The advantages of braced line post (BLP) assemblies have led to their rising use in transmission line design. Moreover, as line designers push for greater efficiency, these assemblies are seeing application at increasing voltages as well as with higher mechanical ratings. However, present standards do not yet well define proper test techniques to determine their electrical and mechanical ratings. Moreover, the complexity of such assemblies, which combine a post insulator and a braced suspension insulator, makes it a challenge to properly test and rate them. As such, more work is needed to drive standardization. It is also important that present non-standardized test methods be well understood by end users so that they can better consider the impact these might have on results as well as on BLP assembly ratings.

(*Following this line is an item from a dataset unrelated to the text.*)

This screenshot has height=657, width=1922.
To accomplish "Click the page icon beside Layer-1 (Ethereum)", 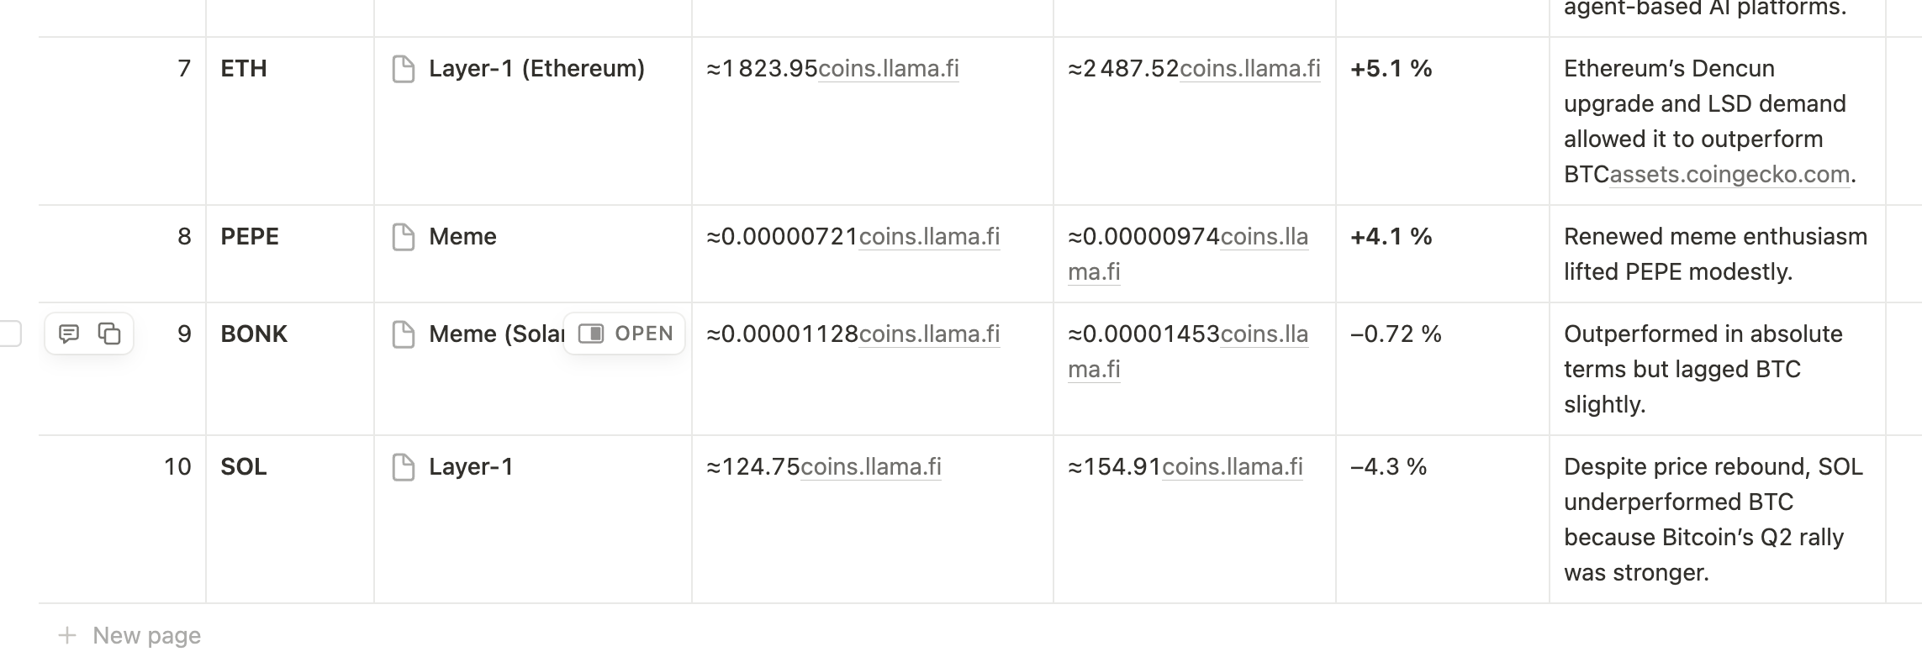I will [x=404, y=69].
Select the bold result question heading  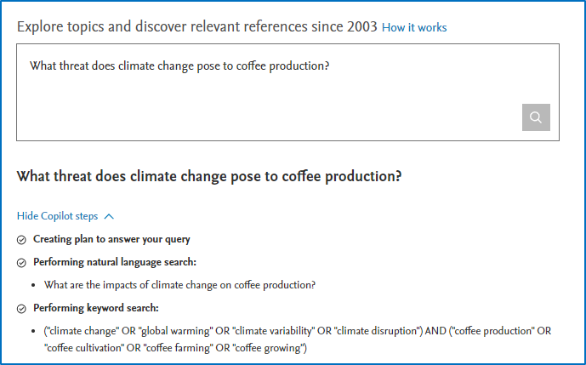click(x=209, y=177)
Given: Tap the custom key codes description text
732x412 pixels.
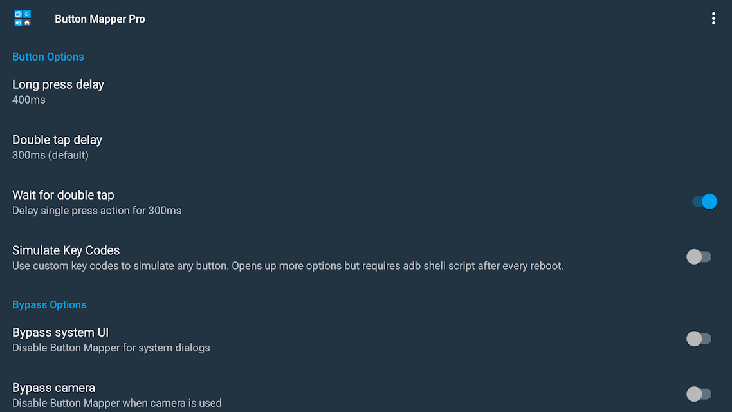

This edited contribution to INMR by Jeff Butler, Principal Engineer, Transmission at Hubbell Power Systems reviews this topic with focus on assemblies using composite/polymer designs and in configurations where the suspension insulator is not in a fully vertical orientation, i.e. with an interior angle between suspension and post insulator of < 90°. Definitions consistent with “IEEE Guide for Braced Assemblies for Overhead Transmission Insulator 60kV and Greater” also apply.
A strut or line post insulator is designed to withstand combined tension and compressive loads. Depending on material and base, this insulator can also withstand bending loads.
The strut insulator is typically mounted to a structure horizontally (e.g. typically ≤ 15° from horizontal) with various types of line end mounting attachments based on anticipated loading. To make up the rest of the braced insulator assembly, the line end of the line post (strut) insulator is restrained by a suspension insulator which is also attached to the structure at a defined distance above the strut, thus forming an interior angle between insulators.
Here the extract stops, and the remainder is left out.